Repeating the above process for the concatenation of the title of web page and the content covered by the \(<description>\) tag to get the final vector by SimHash. Then Hamming distance is adopted to compute the similarity between two final vectors corresponding to web title as well as the content covered by the \(<description>\) tag and each paragraph of text belonging to a leaf node respectively, which will tell how many bits are not consistent in the two final vectors. Apparently, a distance value in the limited range indicates that the paragraph of text has great relevance with web title as well as the content covered by the \(<description>\) tag, which should be extracted. A parameter threshold for Hamming distance will be designated for the extraction decisions, which will be discussed in Sect. 5.2.

5 Experiments

In this section, we will firstly discuss the threshold parameters for the chosen characteristics, and then design and conduct experiments on our collected real data sets to investigate the effectiveness of the proposed extraction method. A performance comparison with the popular extraction methods, CETD [13] and CETR [17], is also presented.

Table 1. Web site URLs

5.1 Experiment Setting and Datasets

We use Java to implement the extraction method, all operations on DOM trees are supported by DOM API in Java. Jsoup [20] Parser is adopted to patch the missed HTML tags and to interpret web pages into DOM trees since it provides very convenient APIs and strong robustness for web pages with complex structures. All experiments run on the following experimental environments, Intel Xeon CPU E3@3.30GHz and 8GB RAM.

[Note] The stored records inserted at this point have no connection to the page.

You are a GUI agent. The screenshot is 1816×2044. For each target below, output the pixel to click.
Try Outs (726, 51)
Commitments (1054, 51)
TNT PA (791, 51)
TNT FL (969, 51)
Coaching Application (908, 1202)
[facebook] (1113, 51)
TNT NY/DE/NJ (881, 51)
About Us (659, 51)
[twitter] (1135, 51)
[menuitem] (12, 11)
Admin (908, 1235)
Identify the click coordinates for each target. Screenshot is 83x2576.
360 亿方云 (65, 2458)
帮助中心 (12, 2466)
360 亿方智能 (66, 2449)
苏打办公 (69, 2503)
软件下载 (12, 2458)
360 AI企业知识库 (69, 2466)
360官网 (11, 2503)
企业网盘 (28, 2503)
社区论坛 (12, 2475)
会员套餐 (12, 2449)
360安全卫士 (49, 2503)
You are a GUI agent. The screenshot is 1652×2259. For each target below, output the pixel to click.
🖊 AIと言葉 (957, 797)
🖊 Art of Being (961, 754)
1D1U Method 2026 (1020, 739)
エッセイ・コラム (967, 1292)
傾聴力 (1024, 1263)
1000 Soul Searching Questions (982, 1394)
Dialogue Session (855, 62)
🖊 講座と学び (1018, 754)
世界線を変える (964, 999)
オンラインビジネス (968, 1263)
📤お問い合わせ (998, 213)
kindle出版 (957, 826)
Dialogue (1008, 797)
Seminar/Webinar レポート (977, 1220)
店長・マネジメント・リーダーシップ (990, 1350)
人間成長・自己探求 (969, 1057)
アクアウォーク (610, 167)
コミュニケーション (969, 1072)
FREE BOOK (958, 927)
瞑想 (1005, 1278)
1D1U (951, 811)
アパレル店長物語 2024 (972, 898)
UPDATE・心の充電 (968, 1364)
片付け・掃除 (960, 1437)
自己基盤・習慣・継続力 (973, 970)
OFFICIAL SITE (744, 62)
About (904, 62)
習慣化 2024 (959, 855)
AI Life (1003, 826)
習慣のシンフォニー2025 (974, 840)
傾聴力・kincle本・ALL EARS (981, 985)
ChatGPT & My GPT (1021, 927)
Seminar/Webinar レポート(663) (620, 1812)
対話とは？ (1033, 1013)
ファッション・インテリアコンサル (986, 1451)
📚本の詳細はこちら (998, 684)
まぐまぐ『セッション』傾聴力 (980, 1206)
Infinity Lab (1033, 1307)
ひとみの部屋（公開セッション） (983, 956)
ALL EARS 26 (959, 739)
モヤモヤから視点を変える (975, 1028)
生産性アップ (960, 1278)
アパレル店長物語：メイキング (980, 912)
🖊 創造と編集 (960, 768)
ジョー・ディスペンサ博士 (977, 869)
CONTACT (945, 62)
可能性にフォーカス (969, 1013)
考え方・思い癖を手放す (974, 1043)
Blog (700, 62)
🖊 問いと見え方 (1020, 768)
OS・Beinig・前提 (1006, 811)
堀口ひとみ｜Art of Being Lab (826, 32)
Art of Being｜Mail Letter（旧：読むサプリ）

We crawled web pages from 10 different web sites and established the data set, which includes 100 different web pages for each web site and covers different web environments. Table 1 lists the URLs of those web sites and their abbreviations as the following labels. Every web page in the data set is firstly interpreted by Jsoup and then use pre-defined regular expressions to remove irrelevant HTML tags, finally the preprocessed web page is input into our extraction framework to extract the required content.

We use a trivial and boring process, manual XPath expressions combined with artificial confirmation, to extract all the required content accurately and to establish our ground truth for experimental evaluation. Precision(\(\frac{|ECS|}{|EAS|}\)), Recall(\(\frac{|ECS|}{|GS|}\)) and F1-score(\(\frac{2*|ECS|}{|EAS|+|GS|}\)) are used as evaluation metrics. Here, EAS denotes the set of the extraction results from the data set by the proposed method, namely all extracted sentences. ECS denotes the set of the required sentences in the extraction result. GS denotes the set of sentences existing in the ground truth.

5.2 Parameter Analysis

For better extraction performance, we introduce two threshold parameters, \(T_1\) for the Visual Value of Text Characteristics and \(T_2\) for Hamming distance. Especially, \(T_1\) is defined as \(\frac{vvtc_a}{MaxVVTC}\), where MaxVVTC is the maximum value of all vvtc values, \(vvtc_a\) denotes the vvtc value of the specific node a. A good threshold choice will enhance the extraction results.

Fig. 5.
figure 5

Recall, Precise and F1-Score on different \(T_1\)

Fig. 6.
figure 6

Recall, Precise and F1-Score on different \(T_2\)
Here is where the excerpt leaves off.